Senioren- und Pflegeheime sind bekanntermaßen besonders stark betroffen von der Corona Pandemie. Gleichwohl heiligt auch dort der Zweck nicht die Mittel, wie ein Beschluss des VG Darmstadt vom 10.12.2020 (4 L 1947/20.DA) zeigt. Die Richter haben dem Eilantrag eines Bewohners eine Seniorenresidenz gegen eine Verfügung der Stadt Darmstadt stattgegeben, mit der diese aufgrund bestätigter Covid-19 Infektionen in der Wohneinrichtung verschiedene Quarantänemaßnahmen, u.a. verfügt hatte, dass nicht infizierten Bewohner bis mindestens 26.11.2020 das Verlassen ihrer Zimmer nicht gestattet werden dürfe und den so behördlich verfügten „Hausarrest“ für unwirksam erklärt.
Seniorenresidenz bereits falscher Adressat der Verfügung
Zunächst haben die Richter beanstandet, dass die behördliche Anordnung nicht an die betroffenen Bewohner, die hierdurch in ihrer Bewegung- und Handlungsfreiheit betroffen werden, adressiert war, sondern stattdessen an die Seniorenresidenz.
Die Richter haben weiter ausgeführt, dass es auch rechtlich unzulässig sei durch behördliche Anordnung der Seniorenresidenz aufzugeben, den in Quarantäne befindlichen Personen ein Verlassen ihrer Zimmer zu untersagen. Das Infektionsschutzgesetz sehe nämlich eine Übertragung solcher hoheitlichen Befugnisse auf Dritte gar nicht vor. Dies erst recht, wenn so wie hier in nicht unerheblicher Weise in die Freiheitsrechte eingegriffen werde.
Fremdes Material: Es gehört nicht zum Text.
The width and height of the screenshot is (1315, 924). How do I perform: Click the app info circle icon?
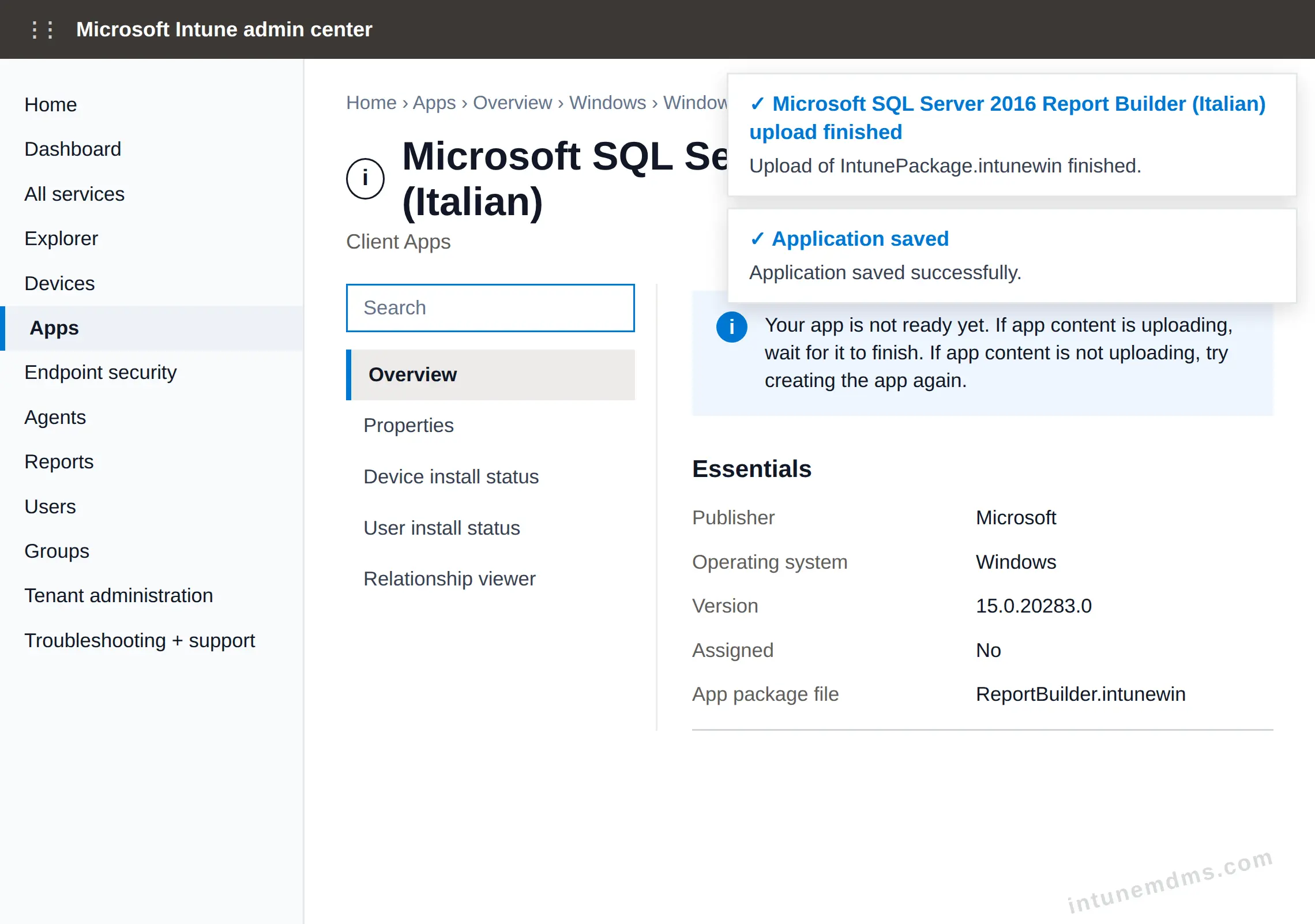pos(365,179)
Verfügung auch zu unbestimmt
Weiter haben die Richter beanstandet, dass die getroffene Anordnung in zeitlicher Hinsicht zu unbestimmt sei. Soweit nämlich angeordnet wurde, dass die Maßnahme bis „mindestens 26 November 2020“ gelten würde, bleibe unklar, ob die Maßnahme an diesem Tag endet oder auch darüber hinaus wirksam bleibt.
Anmerkung:
Auch dieser Fall verdeutlicht exemplarisch, wie rechtlich dilettantisch und im Ergebnis damit rechtswidrig und unwirksam landauf und landab die Behörden in die Rechte der Bürger eingreifen. Das Problem besteht dabei darin, dass auch bereits auf den 1. Blick rechtswidrige Anordnungen gleichwohl, solange sie nicht gerichtlich kassiert werden, wirksam sind. Hier hat die Behörde wohl nicht damit gerechnet, dass auch in Senioreneinrichtungen Bürger leben, die nicht klaglos alles mit sich machen lassen, sondern sich nötigenfalls mit gerichtlicher Hilfe zur Wehr setzen. Aber wie heißt es so schön: wo kein Kläger, da kein Richter. Deshalb haben in 2020 unterschiedlichste Regelungen der Behörden Bestand gehabt, weil sich niemand die Mühe gemacht hat, sie auf den rechtlichen Prüfstand zu stellen. Gerade dadurch, dass Maßnahmen nach dem Infektionsschutzgesetz grundsätzlich immer zeitlich begrenzt sind, werden oft Betroffene dazu verleitet, sich nicht zur Wehr zu setzen, weil regelmäßig die Maßnahme ja ohnehin schon wieder außer Kraft ist, bevor überhaupt ein Gericht sich mit der Sache befasst hat. Diese Denkweise greift aber nach Ansicht des Verfassers zu kurz, weil derjenige, der sich heute nicht gegen einen rechtswidrigen Rechtseingriff zur Wehr setzt, den Eindruck erweckt er sei ein leichtes Opfer für weitere, zukünftige Rechtsangriffe. Es ist auch nicht, wie es manchmal anklingt, unsolidarisch oder unsozial sich trotz Corona gegen rechtswidrige staatliche Maßnahmen zur Wehr zu setzen. Es gehört vielmehr zu einem funktionierenden Rechtsstaat, dass das Handeln der Exekutive immer wieder von der Judikative auf Rechtmäßigkeit überprüft wird. Alles andere wäre mit dem Grundsatz der Gewaltenteilung nicht zu vereinbaren. Es gehört daher zu den Bürgerrechten einer Demokratie willkürliches Verwaltungshandeln nicht klaglos zu akzeptieren.